Coffee beans are the start of your coffee adventure. There are two broad categories of coffee beans on the market—Arabica and Robusta. They have distinct differences that impact flavor profiles, caffeination and grade. In this post, we’ll provide an easy, accessible explanation of coffee beans.
The Coffee Bean: Structure and Shape
The coffee plant flowers red berries called drupes. They look somewhat like cherries. They have four layers: exocarp (the skin), mesocarp (pulp), parchment (first layer of the bean) and silver skin (second layer of the bean). The drupes of Arabica and Robusta look different, with the former longer and more oval and the latter round.
How Do You Get to the Coffee Bean?
First is the harvesting of the ripe berries. After harvest, growers immerse the berries in water to separate the pulp, revealing the green coffee beans. Roasting will plump them up and brown them.
Arabica Beans vs. Robusta Beans
Both beans come from the same plant family.
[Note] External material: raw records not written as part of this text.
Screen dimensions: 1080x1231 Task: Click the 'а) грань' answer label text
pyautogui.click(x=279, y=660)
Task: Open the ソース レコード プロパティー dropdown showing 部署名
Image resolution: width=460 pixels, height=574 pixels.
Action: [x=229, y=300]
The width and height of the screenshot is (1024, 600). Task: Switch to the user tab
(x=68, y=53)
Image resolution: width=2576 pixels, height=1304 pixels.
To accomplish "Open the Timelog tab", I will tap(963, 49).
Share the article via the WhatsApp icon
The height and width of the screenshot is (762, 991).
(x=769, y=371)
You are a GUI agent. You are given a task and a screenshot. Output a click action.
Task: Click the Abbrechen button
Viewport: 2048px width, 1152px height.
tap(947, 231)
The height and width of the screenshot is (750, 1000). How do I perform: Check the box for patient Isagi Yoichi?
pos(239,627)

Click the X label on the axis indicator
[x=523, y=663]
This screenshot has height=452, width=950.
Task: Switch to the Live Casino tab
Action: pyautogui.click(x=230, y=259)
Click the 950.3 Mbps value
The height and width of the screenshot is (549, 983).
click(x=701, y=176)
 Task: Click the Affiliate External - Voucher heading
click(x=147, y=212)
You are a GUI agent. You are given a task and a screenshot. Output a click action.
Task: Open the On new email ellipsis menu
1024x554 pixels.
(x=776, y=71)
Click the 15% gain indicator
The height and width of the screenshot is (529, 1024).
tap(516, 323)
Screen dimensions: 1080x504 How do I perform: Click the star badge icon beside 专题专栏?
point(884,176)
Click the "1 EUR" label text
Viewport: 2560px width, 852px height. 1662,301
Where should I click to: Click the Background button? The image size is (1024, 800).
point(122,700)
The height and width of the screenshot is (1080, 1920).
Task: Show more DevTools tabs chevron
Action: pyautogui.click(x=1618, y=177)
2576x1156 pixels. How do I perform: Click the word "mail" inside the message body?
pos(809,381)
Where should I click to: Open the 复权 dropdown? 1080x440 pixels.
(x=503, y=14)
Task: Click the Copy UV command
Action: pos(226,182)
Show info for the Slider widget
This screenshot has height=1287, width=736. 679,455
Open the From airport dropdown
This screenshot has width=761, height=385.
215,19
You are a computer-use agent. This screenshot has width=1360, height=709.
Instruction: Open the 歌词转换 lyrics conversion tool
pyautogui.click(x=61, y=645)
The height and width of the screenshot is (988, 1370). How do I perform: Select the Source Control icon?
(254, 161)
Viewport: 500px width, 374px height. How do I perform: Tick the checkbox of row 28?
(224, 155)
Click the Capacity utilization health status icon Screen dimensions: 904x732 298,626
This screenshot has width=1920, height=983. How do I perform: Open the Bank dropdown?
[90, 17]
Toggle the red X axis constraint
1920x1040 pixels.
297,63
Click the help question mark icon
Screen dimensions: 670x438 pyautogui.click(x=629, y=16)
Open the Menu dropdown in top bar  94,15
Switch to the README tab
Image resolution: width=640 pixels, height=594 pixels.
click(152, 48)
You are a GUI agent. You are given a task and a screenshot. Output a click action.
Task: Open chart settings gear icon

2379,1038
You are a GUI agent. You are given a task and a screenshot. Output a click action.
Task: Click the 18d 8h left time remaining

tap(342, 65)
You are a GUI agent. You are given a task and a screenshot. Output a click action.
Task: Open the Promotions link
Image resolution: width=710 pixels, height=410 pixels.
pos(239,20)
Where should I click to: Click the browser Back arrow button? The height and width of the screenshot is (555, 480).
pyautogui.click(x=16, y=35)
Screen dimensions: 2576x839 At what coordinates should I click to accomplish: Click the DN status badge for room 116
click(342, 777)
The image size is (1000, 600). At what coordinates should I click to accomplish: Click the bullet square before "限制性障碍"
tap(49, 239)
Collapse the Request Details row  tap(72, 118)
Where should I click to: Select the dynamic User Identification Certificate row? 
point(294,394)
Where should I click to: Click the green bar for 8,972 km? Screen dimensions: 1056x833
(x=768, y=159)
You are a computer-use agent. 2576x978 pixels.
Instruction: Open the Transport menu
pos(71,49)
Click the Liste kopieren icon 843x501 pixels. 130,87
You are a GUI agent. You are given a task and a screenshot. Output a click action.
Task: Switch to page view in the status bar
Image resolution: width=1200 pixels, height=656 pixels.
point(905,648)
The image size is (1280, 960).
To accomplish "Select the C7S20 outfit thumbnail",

Their differences come from the aroma and characteristics of the actual bean. Keep in mind that even beans in the same category can vary in quality and flavor profile. That’s because where and how they grow give every bean a unique quality.
All About Arabica
Coffee drinkers love and prefer Arabica beans. These beans have less caffeine than Robusta, but Arabica has a better taste. It’s smoother and sweeter with notes of chocolate and sugar. There may also be a hint of fruit or berry. For these reasons, the majority of coffee comes from the Arabica beans; it’s also the bean used in specialty grade coffee.
It grows best in higher elevations, mostly in Colombia and Ethiopia. Its flowers don’t appear for a few years after planting. It produces ellipsoidal fruits. Open them up to find two flat seeds—the coffee beans. Because the plant can self-pollinate, it’s more stable, with cross-pollination less probable.
Arabica has two main varieties: Typica and Bourbon. The first variety discovered was the Typica. It’s known as the “original coffee of the New World.” It has low yields and excellent cup quality.
Bourbon varieties are more complex on the palate. They have balanced aromas with many mutations and subtypes. Some examples include Blue Mountain, Mundo Nava and Yellow Bourbon.
Robusta may be less flavorful, but it’s a favorite for espresso because it produces a better crema (the creamy layer on top of the espresso). It’s a more robust bean in that it’s hardier, more resistant to disease and can grow at lower altitudes. Its plants have higher yields and more caffeine. Robusta can thrive in areas where Arabica would not. Its largest producer is India.
Experts believe its higher caffeine content may be due to a self-protection mechanism to thwart pests and disease. It cannot self-pollinate, so it depends on the wind, bees and other insects to reproduce.
Peaberry Coffee Beans
In rare cases for either Arabica or Robusta, a mutation occurs where the fruit has only one seed. The single seed is not flat since it’s solitary but pea-shaped, referred to as peaberry seed. Less than 10% of coffee plants produce the peaberry coffee bean.
Some coffee aficionados consider it to be superior, but most agree the nuances are small. Just as with regular split beans, some taste amazing, while others are just average.
Coffee Beans: Where Goodness Starts
It’s interesting to think about the journey of the coffee bean from drupe to cup. While you don’t have to be a coffee pro to enjoy, understanding different bean types helps you understand how varied flavors can be.